The c-Rel transcription factor can both induce and inhibit apoptosis in the same cells via the upregulation of MnSOD

Rel/NF-kappaB transcription factors are involved in several physiological processes, including the regulation of apoptosis. These factors were shown to exhibit pro- or anti-apoptotic activities in different cellular models, but at present, the mechanisms underlying these opposite effects are poorly understood. In this study, we show that the constitutive expression of a transcriptionally active member of the Rel/NF-kappaB family, c-Rel, first induces a resistance against TNFalpha-induced apoptosis and later increases the level of spontaneous apoptosis of HeLa cells.

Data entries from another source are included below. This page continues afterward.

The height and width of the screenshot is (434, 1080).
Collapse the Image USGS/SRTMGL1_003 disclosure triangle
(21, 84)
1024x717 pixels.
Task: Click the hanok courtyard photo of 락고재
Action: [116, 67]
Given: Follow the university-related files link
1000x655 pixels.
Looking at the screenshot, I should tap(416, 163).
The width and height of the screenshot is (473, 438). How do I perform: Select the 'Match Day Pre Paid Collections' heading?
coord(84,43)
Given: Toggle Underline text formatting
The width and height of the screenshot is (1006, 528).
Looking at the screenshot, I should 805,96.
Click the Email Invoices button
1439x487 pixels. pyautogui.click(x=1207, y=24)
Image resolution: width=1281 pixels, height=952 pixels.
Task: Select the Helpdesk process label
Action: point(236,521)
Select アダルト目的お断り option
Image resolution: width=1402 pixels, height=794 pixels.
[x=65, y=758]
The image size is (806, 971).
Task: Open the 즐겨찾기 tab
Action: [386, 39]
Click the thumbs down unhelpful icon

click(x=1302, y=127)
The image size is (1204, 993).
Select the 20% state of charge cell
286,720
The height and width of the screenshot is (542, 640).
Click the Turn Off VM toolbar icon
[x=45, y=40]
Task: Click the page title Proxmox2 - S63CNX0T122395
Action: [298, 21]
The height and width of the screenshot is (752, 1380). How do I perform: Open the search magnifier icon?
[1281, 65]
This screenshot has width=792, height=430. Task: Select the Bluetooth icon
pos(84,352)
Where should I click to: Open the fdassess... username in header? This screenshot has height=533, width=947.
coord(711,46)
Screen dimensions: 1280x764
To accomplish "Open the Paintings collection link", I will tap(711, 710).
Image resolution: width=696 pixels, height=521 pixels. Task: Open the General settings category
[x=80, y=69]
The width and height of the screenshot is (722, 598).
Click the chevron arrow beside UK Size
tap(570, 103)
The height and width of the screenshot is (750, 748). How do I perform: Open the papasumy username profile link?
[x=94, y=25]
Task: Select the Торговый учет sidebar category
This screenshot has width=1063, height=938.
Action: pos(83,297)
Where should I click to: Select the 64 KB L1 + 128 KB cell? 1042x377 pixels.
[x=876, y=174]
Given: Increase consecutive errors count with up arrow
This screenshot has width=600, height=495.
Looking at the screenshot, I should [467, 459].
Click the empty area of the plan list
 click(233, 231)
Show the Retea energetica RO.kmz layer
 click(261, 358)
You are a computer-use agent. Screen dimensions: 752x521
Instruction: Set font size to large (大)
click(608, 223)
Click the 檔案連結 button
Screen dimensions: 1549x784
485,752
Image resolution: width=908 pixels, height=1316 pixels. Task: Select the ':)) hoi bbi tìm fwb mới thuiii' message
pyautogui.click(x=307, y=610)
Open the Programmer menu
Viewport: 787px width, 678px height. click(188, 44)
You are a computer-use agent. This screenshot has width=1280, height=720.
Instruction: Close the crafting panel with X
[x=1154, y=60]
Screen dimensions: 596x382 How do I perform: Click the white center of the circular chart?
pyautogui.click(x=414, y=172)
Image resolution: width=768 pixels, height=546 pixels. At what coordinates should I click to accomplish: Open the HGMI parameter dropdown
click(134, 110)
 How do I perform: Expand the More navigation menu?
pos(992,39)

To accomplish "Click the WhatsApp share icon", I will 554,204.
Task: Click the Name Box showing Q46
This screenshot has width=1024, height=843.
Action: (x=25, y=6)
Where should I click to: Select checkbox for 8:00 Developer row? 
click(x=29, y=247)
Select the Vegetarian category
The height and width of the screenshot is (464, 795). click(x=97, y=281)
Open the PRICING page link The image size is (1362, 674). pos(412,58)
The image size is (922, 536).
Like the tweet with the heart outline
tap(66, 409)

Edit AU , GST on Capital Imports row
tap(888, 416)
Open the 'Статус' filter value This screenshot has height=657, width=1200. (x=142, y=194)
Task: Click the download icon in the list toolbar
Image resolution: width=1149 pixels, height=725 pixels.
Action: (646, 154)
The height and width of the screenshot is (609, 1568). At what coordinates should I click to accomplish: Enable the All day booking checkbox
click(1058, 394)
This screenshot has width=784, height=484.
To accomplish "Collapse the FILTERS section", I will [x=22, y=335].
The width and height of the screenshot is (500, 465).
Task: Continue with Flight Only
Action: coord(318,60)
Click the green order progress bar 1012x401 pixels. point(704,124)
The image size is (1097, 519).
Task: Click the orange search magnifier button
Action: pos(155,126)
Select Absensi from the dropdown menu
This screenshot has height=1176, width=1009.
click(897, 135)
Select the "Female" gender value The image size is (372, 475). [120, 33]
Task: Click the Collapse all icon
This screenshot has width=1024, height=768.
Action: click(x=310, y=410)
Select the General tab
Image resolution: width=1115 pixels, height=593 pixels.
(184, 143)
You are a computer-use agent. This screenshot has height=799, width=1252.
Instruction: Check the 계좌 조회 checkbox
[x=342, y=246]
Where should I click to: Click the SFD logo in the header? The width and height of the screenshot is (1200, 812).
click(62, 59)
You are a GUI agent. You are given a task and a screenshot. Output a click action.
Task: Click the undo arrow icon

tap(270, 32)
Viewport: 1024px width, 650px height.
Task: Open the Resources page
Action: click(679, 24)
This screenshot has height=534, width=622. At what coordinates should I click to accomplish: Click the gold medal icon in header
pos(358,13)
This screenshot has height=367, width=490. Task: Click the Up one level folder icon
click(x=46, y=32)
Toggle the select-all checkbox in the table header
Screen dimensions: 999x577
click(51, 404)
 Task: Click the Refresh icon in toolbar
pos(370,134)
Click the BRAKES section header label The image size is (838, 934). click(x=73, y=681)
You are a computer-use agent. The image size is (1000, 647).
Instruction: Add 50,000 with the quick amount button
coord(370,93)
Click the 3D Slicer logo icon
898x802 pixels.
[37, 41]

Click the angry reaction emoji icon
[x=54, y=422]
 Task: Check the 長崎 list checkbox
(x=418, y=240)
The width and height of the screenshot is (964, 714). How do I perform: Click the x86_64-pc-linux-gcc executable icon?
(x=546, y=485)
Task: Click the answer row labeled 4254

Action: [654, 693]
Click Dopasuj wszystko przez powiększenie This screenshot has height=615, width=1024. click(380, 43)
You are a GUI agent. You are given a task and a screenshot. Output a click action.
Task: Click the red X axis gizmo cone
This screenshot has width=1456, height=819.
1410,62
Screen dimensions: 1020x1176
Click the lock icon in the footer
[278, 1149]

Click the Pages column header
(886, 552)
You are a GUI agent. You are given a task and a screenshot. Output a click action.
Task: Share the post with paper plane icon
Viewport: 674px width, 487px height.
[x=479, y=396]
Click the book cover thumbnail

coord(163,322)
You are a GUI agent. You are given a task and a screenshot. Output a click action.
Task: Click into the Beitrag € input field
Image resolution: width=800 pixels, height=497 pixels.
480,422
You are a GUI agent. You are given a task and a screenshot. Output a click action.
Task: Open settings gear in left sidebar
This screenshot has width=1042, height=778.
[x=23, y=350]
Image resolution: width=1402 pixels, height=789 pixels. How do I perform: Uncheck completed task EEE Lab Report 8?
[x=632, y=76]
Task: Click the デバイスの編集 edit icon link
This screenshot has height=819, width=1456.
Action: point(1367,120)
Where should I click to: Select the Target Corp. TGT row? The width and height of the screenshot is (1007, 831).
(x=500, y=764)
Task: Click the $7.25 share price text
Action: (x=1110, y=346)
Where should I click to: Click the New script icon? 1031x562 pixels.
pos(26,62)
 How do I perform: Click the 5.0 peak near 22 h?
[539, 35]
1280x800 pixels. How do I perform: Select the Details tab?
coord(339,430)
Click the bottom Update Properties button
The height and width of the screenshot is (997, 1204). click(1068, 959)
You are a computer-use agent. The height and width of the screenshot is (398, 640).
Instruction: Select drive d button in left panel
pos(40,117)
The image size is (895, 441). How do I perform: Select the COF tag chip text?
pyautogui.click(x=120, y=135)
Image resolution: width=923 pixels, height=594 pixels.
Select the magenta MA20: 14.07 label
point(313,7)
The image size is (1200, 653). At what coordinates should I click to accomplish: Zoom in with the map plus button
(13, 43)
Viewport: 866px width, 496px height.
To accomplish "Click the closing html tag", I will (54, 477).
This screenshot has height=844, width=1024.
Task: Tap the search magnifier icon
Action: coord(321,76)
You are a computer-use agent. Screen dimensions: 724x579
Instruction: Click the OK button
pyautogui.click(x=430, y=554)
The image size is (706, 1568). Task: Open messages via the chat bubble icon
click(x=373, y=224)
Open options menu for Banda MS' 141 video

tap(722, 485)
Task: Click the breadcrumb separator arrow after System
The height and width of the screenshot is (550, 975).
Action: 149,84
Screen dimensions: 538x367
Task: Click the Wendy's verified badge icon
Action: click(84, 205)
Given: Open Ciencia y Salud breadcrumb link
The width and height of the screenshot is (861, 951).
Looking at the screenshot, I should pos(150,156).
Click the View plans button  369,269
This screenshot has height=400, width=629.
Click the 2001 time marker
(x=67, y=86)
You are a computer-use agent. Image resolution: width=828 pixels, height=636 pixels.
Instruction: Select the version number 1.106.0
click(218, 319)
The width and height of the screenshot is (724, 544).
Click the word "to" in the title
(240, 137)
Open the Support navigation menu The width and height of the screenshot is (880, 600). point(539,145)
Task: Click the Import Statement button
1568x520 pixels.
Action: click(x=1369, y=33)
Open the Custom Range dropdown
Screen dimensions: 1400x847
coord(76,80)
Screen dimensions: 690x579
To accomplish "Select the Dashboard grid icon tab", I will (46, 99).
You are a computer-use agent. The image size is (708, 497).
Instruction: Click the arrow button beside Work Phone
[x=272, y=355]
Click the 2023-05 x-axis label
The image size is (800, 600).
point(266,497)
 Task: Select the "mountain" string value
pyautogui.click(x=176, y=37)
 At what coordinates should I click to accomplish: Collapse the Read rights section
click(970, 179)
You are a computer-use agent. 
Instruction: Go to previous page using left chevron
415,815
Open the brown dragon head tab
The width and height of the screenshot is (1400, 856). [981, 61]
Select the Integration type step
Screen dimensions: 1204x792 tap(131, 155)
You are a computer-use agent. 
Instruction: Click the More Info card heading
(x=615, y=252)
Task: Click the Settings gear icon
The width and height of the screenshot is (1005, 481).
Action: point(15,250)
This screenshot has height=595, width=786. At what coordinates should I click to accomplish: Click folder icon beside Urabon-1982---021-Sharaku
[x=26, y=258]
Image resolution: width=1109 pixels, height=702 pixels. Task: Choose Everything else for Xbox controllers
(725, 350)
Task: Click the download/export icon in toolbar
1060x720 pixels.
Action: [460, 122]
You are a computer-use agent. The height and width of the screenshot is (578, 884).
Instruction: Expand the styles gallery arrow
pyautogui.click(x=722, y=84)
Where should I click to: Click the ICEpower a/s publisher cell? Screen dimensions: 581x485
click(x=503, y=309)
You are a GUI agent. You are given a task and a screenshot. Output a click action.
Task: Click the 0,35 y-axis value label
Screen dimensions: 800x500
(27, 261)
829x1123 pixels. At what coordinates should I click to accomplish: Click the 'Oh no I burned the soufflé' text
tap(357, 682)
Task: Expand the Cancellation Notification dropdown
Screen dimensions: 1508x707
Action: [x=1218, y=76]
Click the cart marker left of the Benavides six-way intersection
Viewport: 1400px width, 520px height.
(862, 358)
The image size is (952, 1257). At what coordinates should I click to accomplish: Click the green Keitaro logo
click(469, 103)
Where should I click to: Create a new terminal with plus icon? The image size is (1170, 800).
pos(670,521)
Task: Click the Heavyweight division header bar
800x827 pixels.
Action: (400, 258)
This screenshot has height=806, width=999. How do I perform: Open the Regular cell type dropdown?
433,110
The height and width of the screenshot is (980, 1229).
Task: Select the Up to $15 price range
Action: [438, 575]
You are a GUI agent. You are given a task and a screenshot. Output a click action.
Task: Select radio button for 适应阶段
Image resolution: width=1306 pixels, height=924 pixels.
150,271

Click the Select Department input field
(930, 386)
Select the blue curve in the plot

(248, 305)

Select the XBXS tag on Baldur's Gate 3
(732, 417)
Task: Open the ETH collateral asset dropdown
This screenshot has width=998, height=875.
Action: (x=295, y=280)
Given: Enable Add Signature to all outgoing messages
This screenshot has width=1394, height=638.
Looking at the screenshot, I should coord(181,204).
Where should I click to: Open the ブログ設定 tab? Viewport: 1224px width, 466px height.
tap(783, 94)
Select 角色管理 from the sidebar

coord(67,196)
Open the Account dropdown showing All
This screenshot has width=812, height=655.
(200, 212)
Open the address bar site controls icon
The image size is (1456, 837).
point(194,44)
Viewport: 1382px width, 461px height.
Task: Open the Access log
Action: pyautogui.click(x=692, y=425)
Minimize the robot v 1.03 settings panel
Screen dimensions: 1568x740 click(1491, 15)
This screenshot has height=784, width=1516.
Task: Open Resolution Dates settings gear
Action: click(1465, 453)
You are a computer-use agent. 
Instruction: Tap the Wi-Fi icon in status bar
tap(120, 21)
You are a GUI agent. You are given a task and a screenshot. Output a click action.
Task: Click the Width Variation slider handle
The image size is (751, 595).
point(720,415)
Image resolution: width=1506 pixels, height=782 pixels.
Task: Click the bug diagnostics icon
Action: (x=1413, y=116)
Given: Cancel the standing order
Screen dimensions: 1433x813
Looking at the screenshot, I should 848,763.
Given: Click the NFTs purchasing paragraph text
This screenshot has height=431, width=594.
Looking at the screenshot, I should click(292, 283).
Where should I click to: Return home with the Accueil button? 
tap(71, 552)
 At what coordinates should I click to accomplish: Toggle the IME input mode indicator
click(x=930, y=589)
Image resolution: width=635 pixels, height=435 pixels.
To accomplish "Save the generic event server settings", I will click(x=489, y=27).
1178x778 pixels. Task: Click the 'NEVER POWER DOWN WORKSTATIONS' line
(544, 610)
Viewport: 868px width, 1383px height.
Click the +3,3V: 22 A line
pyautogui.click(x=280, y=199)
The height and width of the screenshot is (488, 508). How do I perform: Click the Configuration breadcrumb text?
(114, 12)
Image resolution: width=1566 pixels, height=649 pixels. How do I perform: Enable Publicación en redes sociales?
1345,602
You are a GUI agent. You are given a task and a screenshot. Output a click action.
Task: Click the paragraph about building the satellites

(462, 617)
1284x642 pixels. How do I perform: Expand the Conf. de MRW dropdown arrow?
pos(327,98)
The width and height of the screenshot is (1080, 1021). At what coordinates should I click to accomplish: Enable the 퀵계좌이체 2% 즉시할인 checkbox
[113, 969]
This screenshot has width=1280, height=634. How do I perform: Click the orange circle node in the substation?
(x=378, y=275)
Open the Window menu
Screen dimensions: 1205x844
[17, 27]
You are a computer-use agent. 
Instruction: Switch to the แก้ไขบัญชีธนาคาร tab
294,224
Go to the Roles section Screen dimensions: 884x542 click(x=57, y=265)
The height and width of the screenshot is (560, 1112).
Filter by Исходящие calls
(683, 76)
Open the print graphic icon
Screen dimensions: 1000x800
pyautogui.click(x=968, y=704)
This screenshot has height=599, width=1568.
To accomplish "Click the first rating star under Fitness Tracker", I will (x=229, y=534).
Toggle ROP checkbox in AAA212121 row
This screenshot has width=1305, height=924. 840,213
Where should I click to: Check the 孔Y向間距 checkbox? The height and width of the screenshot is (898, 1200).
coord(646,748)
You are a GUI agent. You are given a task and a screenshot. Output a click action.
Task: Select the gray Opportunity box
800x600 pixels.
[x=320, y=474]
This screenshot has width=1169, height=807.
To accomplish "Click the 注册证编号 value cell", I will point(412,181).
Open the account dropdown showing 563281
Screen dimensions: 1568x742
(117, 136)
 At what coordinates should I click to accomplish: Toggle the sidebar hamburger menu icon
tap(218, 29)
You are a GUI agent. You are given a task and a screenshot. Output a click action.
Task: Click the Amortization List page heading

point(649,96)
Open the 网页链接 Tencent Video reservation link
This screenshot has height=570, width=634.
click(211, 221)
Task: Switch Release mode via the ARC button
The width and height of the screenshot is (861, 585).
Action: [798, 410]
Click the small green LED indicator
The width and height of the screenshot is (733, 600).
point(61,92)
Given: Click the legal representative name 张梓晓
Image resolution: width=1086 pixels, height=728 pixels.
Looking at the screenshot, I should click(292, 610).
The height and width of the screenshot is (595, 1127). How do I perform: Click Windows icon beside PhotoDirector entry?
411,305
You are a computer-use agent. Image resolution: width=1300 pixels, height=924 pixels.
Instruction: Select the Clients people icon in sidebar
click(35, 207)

Both the anti- and pro-apoptotic effects increase with the level of c-Rel overexpression. The up-regulation by c-Rel of the manganese superoxide dismutase (MnSOD) could explain both the rapid anti-apoptotic effect and the delayed pro-apoptotic one. Indeed, the enzymatic activity of MnSOD is to transform the toxic O-2(.-) in H2O2. Hence, on one hand, its induction helps cells to resist against the apoptogenic burst of O-2 produced upon TNFalpha stimulation, but on the other hand, it leads to a progressive H2O2 accumulation that ultimately results in apoptosis. These results indicate that the anti- and pro-apoptotic effects of Rel/NF-kappaB factors are not necessarily alternative but can occur successively in the same cell, via the up-regulation of the same target gene.